In 2023, world football was punctuated by two developments at either end of the calendar, and they confirmed an already visible shift away from status quo.
The first came just a couple of days after the new year had dawned. Cristiano Ronaldo, either the world’s most famous or second-most famous — depending on where your allegiances lie — footballer stood waving to fans, not on the hallowed turf of the Santiago Bernabeu or the Juventus Stadium, but in the little-known Mrsool Park (since rebranded the Al-Awwal Park) in Saudi Arabian capital of Riyadh. Before Ronaldo set foot inside it, the stadium’s biggest claim to fame was probably hosting a couple of WWE events. It was still being built when Ronaldo won the third of his five Ballon d’Ors in 2014 and had about a third of the capacity of Old Trafford, the ground he previously called home. Yet here was one of the greatest footballers of the modern era, clad in Alnassr’s yellow shirt, waving happily to his new fans.

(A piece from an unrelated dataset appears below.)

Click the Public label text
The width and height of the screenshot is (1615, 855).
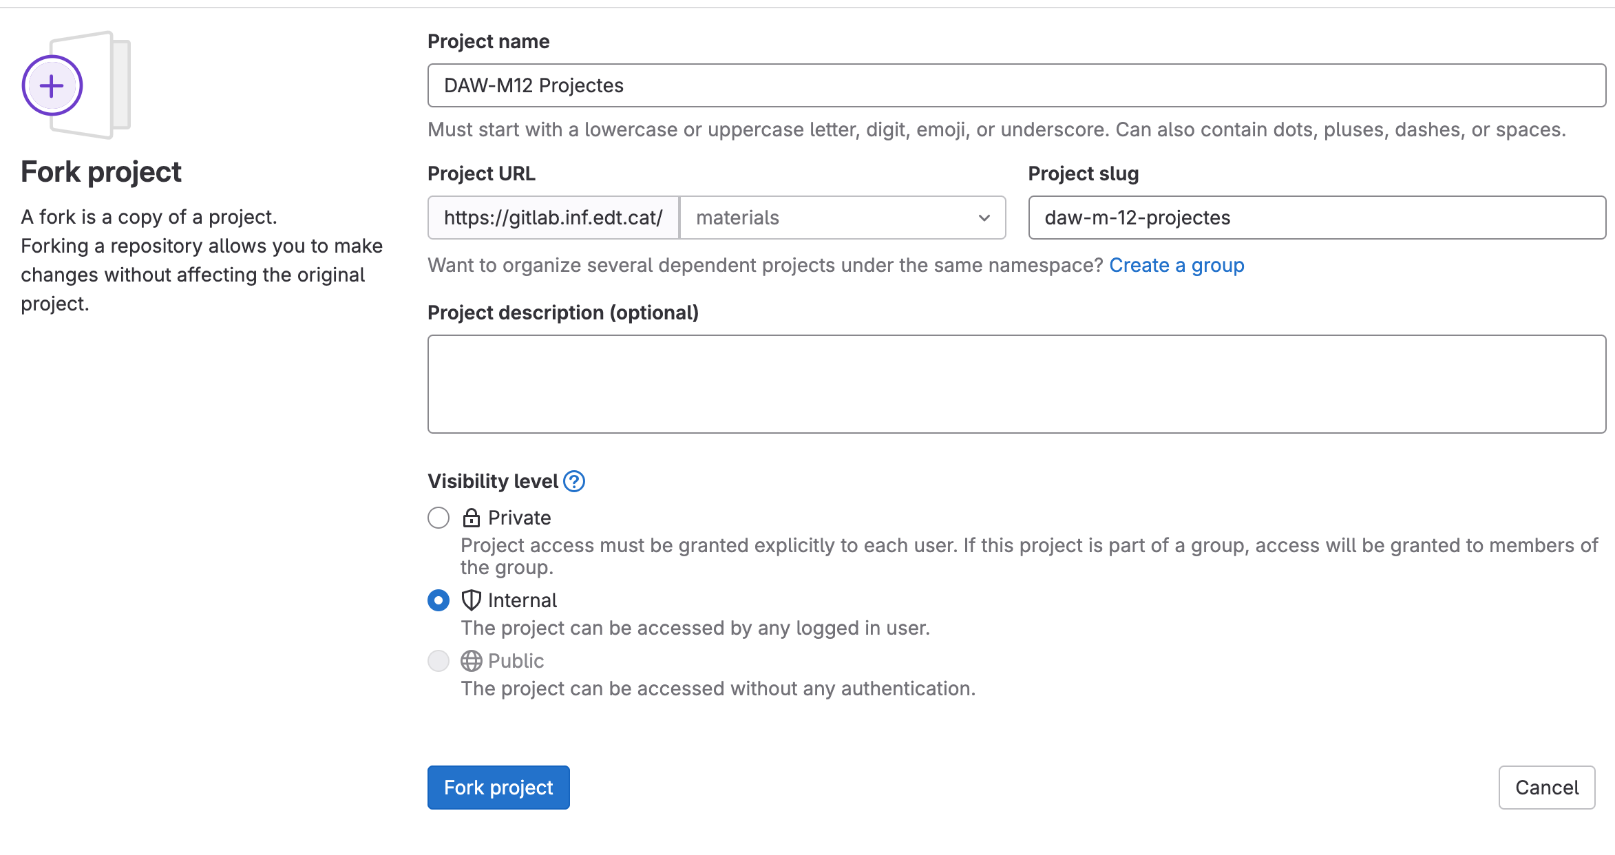515,660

The second was actually a series of smaller developments that happened throughout the month of October that tied into one larger endgame, not unlike how a series of bizarre clues often come together to make perfect sense at the end in a Hercule Poirot novel. On October 11, a FIFA Council Meeting chaired by its president Gianni Infantino confirmed that the 2030 World Cup would be hosted not by three countries, but by three continents — Portugal and Spain from Europe, as well as Morocco from Africa would host the bulk of the matches while Uruguay, Argentina and Paraguay from South America would stage a game each. The decision to take the tournament to South America for just three nights was explained away as a nod to Uruguay hosting the first-ever World Cup a century ago in 1930.